What the 2026 World Cup Can Teach CISOs About Security Awareness Training
What the 2026 World Cup Can Teach CISOs About Security Awareness Training
Publish Date: 2026-06-09 02:58:00
Source Domain: www.cybersecurity-insiders.com
Using an unordered list, summarize the following article with between 4 and 8 key points.
With the 2026 World Cup finally upon us, the football world is doing what it always does before taking the world’s biggest stage: obsessing over readiness. Not attendance. Not intention. Not whether players showed up to camp, sat through a briefing, and nodded at the coach. Readiness.
That distinction matters more than people think. In football, no serious national team believes it is ready for prime time just because everyone has completed a single training session. Qualification is not the trophy. Getting into the tournament is not the same as being ready to win it.
Coaches know this instinctively. They don’t measure success by who came to practice; they measure it by who improved, who performs under pressure, who reads the field, and which weak points still need work before match day.
Cybersecurity needs to start thinking the exact same way.
The Wrong Scoreboard: Attendance vs. Readiness
For years, too much of security awareness training has been built around the wrong scoreboard. Did employees complete the course? Did the reminder emails go out? Did the compliance box get checked? Fine. Those things prove the program happened, but they don’t prove the team is stronger or the organization is prepared when a real phishing email, business email compromise (BEC) attempt, smishing attack, or AI-generated impersonation lands in the middle of a chaotic workday.
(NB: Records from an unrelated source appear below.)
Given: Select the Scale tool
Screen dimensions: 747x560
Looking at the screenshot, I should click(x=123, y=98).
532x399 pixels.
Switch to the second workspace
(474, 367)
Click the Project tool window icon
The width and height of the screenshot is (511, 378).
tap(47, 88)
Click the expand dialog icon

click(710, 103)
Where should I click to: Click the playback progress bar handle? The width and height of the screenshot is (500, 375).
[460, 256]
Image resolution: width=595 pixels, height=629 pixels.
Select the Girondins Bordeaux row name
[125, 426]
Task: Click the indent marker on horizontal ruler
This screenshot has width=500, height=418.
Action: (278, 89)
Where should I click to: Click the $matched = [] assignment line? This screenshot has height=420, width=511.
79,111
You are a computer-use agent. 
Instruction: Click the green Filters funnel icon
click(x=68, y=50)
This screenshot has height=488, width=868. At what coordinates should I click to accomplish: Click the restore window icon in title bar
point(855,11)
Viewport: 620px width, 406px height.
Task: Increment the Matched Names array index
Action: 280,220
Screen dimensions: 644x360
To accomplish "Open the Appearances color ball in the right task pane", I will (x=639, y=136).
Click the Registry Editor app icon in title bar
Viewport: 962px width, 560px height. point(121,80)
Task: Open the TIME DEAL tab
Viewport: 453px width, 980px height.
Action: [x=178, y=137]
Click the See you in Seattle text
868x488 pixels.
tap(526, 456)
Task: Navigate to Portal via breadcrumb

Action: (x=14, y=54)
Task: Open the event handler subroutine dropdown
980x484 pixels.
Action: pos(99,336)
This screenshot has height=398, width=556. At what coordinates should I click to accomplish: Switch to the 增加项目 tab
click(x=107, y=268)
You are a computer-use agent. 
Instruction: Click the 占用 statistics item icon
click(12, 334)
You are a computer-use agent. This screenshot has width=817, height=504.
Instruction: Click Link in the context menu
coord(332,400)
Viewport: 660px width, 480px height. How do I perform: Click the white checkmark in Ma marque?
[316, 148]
Sport is brutally honest about what training is actually for. Nobody mistakes showing up for improvement. Nobody confuses awareness with readiness.
The best football teams prepare across multiple dimensions – on the pitch, in the gym, in nutrition, through tactical drills, and via mental preparation. They study the opponent’s patterns and build endurance for the final minutes of the match, not just the opening whistle. They prepare for intensity, fatigue, and the split-second moments where a single mistake costs the game.
Real cyber readiness requires the same continuous, multi-dimensional practice. It comes from seeing enough realistic situations that threat recognition becomes pure instinct.
Position-Specific Drills: Beyond One-Size-Fits-All
A serious coach manages a squad based on individual performance and specific roles. They want to know who is getting stronger, who is vulnerable on defense, and who is consistently making the same mistake.
CISOs should be asking the cyber equivalents:
Which departments are showing stronger judgment?
Who reports suspicious emails consistently?
Where is the resilience score moving, and are risky behaviours actually going down?
This mentality changes how we look at player roles. A goalkeeper does not train like a striker. A defender does not train like a winger. Everyone trains as one team up to a point, but role-specific work eventually takes over because the demands of the position are fundamentally different.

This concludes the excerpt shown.